Interact's loose scenario glances at the story of how jazz rose up in the New Orleans steam 100 years ago. The upper crust fret over a new and raucous music that sets hips on swivels. The famed voodoo practitioner Marie Laveau (Zena Moses) drifts among the characters -- casting spells and setting the course for what would become America's most distinctively musical idiom.

And driving the pulse is Rue Fiya, a New Orleans jazz group that has collaborated with Interact to produce the piece. Moses, Jeremy Phipps, Thomas West, Dave Strong and Eugene Harding cut through the murky air with improvised licks that become part of the show, and simultaneously comment on the action. In the end, they take over in a party that spills into the audience.

The script, credited to Interact Artistic Director Jeanne Calvit and writer Dario Tangleson, supposes that a storm strands this musical group (Rue Fiya) at the state asylum. There, stories spin out about jazz's early days, and the spirit of "King" Buddy Bolden, often credited as the creator of jazz, is invoked.

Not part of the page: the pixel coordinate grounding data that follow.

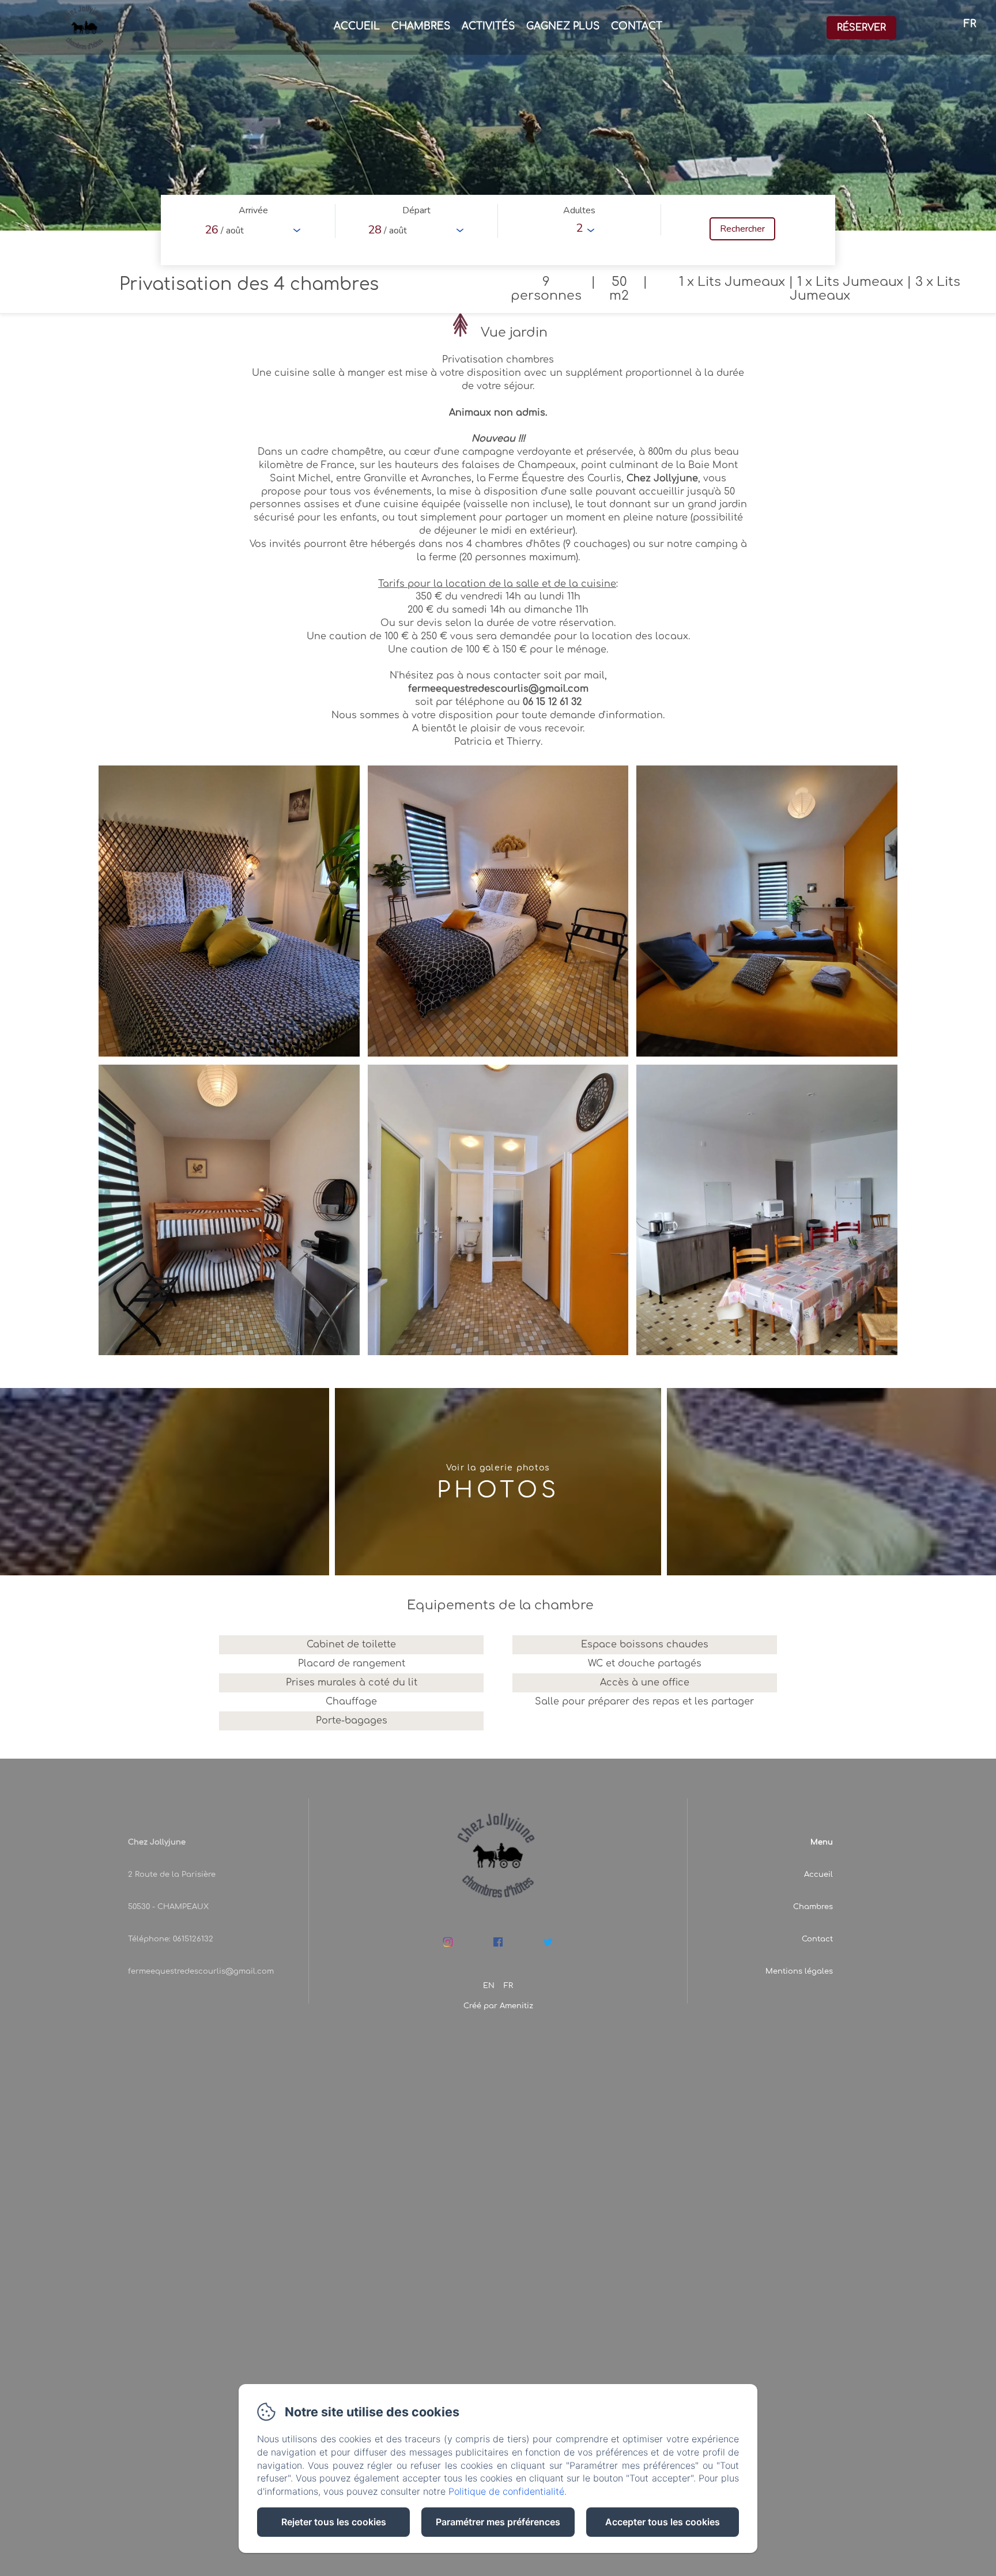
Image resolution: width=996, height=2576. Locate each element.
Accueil (357, 26)
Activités (488, 26)
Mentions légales (799, 1971)
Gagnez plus (562, 26)
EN (489, 1986)
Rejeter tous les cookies (333, 2522)
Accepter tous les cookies (662, 2522)
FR (508, 1986)
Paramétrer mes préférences (498, 2522)
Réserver (861, 27)
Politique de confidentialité (506, 2491)
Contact (636, 26)
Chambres (420, 26)
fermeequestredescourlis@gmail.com (201, 1971)
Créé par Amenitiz (498, 2006)
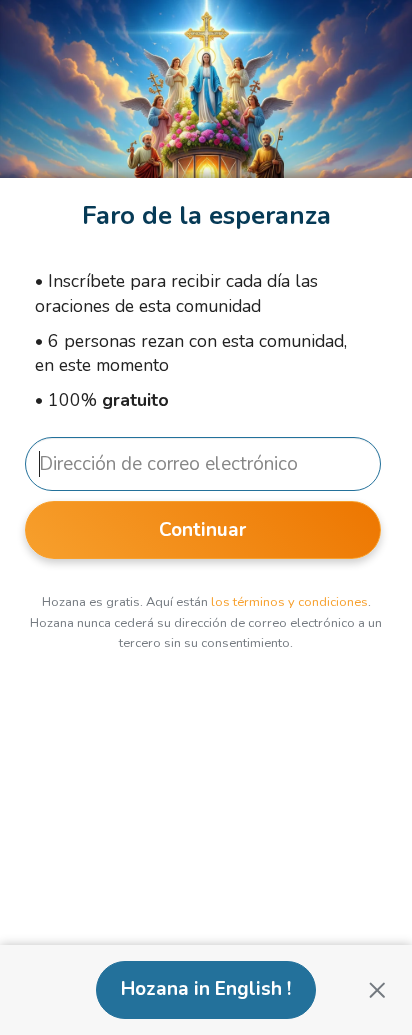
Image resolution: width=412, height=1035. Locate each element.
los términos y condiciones (289, 602)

Story, though, takes a definite back seat to spectacle and music. Interact's actors are like a sprawling mob of raw emotion. Composer Aaron Gabriel's music expresses a caustic edge in songs about Jim Crow laws and the hypocrisy of churches that segregated worshippers. Singer Ivory Doublette shines as she belts out "Sin in Sin-copation," and Reginald Haney follows with a love ballad. Moses fills the spaces throughout with musical interludes that act as narration.

This is by no means a history lesson that ever reaches coherence. I'm not sure it was intended that way. The whole thing is something of a Brechtian scene -- aware of its presentation, proud of its unkempt spirit and eager to ride the scales of jazz. It's funky and fun.